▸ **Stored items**

↓↓↓

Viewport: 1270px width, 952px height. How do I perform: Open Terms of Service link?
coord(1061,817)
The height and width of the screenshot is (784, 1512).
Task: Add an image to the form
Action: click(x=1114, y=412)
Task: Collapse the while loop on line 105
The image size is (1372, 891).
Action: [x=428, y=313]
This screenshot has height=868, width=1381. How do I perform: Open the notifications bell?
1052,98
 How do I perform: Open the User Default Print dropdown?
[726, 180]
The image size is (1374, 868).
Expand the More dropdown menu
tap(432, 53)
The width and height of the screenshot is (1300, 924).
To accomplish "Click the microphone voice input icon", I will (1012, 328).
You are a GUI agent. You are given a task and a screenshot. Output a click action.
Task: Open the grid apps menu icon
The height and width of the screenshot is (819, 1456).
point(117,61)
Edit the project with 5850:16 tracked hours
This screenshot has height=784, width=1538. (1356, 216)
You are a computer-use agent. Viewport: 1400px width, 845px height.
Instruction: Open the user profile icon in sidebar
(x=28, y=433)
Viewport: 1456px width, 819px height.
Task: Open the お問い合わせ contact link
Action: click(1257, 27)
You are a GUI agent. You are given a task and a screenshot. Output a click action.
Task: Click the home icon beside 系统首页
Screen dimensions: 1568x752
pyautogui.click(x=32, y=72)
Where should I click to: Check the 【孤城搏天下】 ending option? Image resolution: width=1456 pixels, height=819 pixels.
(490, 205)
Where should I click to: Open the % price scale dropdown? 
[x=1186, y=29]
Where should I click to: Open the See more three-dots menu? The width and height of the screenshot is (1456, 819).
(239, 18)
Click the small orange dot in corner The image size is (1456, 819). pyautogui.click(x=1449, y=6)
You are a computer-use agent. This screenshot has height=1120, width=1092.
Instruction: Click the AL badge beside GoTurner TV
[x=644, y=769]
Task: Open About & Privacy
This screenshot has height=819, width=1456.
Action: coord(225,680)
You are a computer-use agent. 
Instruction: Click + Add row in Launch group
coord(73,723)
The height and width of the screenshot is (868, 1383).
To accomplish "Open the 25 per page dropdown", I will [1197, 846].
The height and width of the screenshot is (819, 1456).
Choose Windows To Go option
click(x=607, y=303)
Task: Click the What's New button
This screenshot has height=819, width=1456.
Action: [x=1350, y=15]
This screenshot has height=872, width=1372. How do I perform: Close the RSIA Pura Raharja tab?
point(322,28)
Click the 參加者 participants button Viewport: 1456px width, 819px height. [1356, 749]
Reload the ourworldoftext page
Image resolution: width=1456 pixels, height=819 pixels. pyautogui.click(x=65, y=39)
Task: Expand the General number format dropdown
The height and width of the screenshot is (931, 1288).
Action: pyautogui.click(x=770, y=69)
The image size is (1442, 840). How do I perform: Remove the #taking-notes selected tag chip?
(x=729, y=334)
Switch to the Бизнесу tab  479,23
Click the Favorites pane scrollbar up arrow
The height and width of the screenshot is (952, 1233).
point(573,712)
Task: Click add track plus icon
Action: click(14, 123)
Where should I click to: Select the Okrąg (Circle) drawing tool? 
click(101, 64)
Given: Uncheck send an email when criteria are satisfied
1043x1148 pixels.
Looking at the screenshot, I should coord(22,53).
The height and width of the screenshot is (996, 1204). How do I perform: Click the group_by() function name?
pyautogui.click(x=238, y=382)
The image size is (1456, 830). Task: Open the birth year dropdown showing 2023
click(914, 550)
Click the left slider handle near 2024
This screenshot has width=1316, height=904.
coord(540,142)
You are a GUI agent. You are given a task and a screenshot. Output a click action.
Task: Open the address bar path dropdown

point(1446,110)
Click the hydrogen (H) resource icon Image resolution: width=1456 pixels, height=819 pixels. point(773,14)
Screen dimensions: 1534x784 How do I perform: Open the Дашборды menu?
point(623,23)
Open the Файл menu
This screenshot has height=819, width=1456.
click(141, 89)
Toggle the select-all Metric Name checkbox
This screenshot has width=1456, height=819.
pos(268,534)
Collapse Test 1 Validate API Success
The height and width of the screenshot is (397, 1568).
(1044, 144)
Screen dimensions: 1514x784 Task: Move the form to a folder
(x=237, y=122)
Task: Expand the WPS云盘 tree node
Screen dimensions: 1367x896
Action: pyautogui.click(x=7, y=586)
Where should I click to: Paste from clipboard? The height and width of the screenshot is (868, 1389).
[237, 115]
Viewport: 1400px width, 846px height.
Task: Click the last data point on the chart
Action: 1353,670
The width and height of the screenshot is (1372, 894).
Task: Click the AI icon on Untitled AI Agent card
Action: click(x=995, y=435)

↑↑↑

▸ **Exercise requirements**
The string "will" may appear in the lines of the records above. State how many lines contain it, with no other words.

▸ **Reply**
2